Basta sociologia d’accatto, il calcio c’entra eccome
Articolo di Roberto Della Seta e Francesco Ferrante su Huffington Post
E’ colpa della società violenta. E’ colpa della crisi economica che incattivisce. E’ colpa dell’informazione urlata. Magari è colpa della famiglia che non educa bene. L’incredibile sceneggiata di ieri sera all’Olimpico, culminata nella processione di giocatori, funzionari di polizia, responsabili sportivi verso la curva del Napoli per “strappare” a Genny ‘a Carogna il definitivo “ok si giochi”, ha dato l’occasione per l’abituale tripudio di luoghi comuni a sfondo sociologico.
A ripeterli ossessivamente gli stessi telecronisti Rai, preoccupati di sottolineare ogni momento che “quello che è successo non c’entra col calcio”. Invece col calcio c’entra, eccome.

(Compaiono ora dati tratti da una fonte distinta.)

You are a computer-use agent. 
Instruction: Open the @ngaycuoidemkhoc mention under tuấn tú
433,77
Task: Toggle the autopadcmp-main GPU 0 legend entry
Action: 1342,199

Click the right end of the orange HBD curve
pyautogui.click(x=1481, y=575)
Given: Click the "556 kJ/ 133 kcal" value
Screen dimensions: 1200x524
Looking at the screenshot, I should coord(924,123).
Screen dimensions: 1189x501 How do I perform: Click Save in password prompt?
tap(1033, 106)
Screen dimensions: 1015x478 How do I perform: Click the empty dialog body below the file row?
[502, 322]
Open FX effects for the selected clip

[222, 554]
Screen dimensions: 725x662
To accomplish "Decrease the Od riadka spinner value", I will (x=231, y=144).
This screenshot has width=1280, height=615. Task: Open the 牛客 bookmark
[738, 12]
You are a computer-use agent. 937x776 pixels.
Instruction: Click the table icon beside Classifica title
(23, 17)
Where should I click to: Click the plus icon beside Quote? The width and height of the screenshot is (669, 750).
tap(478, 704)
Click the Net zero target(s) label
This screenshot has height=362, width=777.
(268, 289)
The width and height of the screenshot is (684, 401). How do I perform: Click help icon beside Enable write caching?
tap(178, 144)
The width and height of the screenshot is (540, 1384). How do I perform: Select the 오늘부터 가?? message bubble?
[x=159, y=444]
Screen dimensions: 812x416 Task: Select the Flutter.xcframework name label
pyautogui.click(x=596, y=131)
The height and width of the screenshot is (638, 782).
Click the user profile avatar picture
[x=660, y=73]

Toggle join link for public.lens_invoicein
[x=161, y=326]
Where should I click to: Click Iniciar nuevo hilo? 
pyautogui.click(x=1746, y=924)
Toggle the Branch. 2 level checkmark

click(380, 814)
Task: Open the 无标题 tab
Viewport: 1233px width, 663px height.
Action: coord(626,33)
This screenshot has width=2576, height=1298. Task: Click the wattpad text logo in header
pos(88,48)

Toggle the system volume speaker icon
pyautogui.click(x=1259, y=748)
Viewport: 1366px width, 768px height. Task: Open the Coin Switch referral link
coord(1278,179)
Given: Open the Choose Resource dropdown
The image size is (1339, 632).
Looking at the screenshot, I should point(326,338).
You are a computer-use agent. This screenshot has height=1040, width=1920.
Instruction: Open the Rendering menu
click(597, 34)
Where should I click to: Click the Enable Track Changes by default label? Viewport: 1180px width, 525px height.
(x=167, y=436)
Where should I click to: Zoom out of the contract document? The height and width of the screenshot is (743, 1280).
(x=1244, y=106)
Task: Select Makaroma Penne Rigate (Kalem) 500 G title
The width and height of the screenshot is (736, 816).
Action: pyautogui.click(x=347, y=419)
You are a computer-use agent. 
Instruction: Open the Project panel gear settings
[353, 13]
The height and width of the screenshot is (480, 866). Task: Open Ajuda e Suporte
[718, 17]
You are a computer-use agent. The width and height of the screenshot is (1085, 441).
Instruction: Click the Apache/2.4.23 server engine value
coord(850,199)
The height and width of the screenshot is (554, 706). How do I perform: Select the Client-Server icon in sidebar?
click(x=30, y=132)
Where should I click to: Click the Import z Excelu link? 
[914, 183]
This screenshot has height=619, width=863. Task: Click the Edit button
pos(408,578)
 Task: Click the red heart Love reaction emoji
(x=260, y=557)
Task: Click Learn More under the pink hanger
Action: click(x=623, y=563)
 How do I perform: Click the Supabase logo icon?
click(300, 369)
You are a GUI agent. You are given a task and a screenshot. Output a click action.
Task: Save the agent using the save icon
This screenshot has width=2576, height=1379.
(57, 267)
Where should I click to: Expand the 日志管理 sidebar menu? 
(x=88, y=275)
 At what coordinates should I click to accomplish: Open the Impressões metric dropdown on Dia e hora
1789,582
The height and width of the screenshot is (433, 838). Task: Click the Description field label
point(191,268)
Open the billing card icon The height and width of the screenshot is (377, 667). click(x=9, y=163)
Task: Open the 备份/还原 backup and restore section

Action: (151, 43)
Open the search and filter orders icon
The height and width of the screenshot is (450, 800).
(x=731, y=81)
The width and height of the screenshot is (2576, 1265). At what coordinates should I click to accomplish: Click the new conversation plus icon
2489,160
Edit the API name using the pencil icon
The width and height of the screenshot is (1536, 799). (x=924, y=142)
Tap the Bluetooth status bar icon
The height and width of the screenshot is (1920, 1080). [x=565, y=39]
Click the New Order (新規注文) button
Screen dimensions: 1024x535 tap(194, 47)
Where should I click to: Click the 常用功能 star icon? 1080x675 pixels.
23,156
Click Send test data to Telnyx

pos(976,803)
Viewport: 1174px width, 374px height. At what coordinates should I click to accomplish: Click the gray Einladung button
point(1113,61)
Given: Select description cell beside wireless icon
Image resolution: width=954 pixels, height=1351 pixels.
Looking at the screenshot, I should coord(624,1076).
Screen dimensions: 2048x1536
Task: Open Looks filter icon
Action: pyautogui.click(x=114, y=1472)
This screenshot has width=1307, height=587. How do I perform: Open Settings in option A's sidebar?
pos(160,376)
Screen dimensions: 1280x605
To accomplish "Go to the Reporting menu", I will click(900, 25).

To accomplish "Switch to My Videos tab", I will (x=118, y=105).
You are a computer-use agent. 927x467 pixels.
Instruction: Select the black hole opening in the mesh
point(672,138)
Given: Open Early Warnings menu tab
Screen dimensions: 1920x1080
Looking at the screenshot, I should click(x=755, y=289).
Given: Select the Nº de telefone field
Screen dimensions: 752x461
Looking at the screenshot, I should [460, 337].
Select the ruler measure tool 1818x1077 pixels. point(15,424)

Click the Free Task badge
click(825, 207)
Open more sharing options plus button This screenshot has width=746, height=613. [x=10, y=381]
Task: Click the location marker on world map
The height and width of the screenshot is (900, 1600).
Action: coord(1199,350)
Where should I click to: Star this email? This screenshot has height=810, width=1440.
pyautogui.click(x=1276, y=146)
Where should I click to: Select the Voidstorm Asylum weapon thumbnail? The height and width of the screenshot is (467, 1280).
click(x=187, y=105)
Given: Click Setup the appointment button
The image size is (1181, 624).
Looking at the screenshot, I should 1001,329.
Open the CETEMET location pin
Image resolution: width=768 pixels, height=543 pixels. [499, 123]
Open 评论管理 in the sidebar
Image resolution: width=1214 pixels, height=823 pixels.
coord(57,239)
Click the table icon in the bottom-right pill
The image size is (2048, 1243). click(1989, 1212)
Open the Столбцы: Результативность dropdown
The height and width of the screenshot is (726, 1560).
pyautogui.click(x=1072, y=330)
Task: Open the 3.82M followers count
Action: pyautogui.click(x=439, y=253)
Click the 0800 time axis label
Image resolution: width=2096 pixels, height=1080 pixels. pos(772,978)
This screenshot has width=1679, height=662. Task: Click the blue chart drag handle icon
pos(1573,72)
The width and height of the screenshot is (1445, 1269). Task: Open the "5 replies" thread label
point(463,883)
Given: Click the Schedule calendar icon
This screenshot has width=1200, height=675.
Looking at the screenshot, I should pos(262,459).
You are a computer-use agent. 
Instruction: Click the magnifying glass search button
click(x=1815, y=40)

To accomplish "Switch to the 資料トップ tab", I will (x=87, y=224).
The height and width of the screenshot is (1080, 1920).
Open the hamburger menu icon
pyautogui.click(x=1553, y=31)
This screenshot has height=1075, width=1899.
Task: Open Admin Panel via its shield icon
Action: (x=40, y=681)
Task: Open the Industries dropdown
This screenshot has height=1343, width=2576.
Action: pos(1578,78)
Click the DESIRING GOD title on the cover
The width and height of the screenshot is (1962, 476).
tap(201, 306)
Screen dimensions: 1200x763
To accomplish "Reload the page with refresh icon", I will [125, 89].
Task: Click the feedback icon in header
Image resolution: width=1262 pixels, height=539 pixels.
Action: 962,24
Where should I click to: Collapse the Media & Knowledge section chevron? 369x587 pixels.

L’Italia non è un Paese più violento della Spagna, o dell’Inghilterra, o degli Stati Uniti. E quanto a violenza diffusa, i paragoni letti sui giornali con il Sudamerica fanno letteralmente ridere.
No, il problema è esattamente nel nostro calcio professionistico, questo sì peggiore di tutti gli altri. Un sistema in mano a personaggi spesso mediocri e impresentabili, a società che hanno rapporti quotidiani con i loro “ultrà”: consenso a questo o quel presidente in cambio di “benefit”. E un sistema, anche questa è una stupidaggine da sfatare, che non è marcio perché “muove” troppi quattrini: nel calcio spagnolo e inglese o nello sport professionistico americano ne girano anche di più ma senza i nostri “effetti collaterali”.
Il problema è nel nostro calcio ed è anche, non c’è dubbio, in una vistosa e intollerabile immunità di cui godono i tifosi violenti anche rispetto alle forze dell’ordine. Non per dire, ma colpisce che negli stessi giorni in cui ritornano d’attualità casi terribili di abusi di singoli poliziotti che hanno causato la morte di cittadini inermi, si debba poi assistere allo spettacolo desolante offerto ieri sera: dei teppisti organizzati elevati pubblicamente al rango di “negoziatori” per decidere tutti insieme – i teppisti da una parte del tavolo, lo Stato dall’altra – se si dovesse o no giocare.
Era già successo – basti pensare al derby Roma-Lazio interrotto per decisione dello stesso De Santis sospettato di avere sparato ieri sera – e la lezione è rimasta del tutto inutile. E pensare che tra i “signori” del calcio italiano c’è ancora chi spudoratamente sostiene che se le famiglie non vanno più a vedere la partita è perché gli stadi sono troppo vecchi e brutti.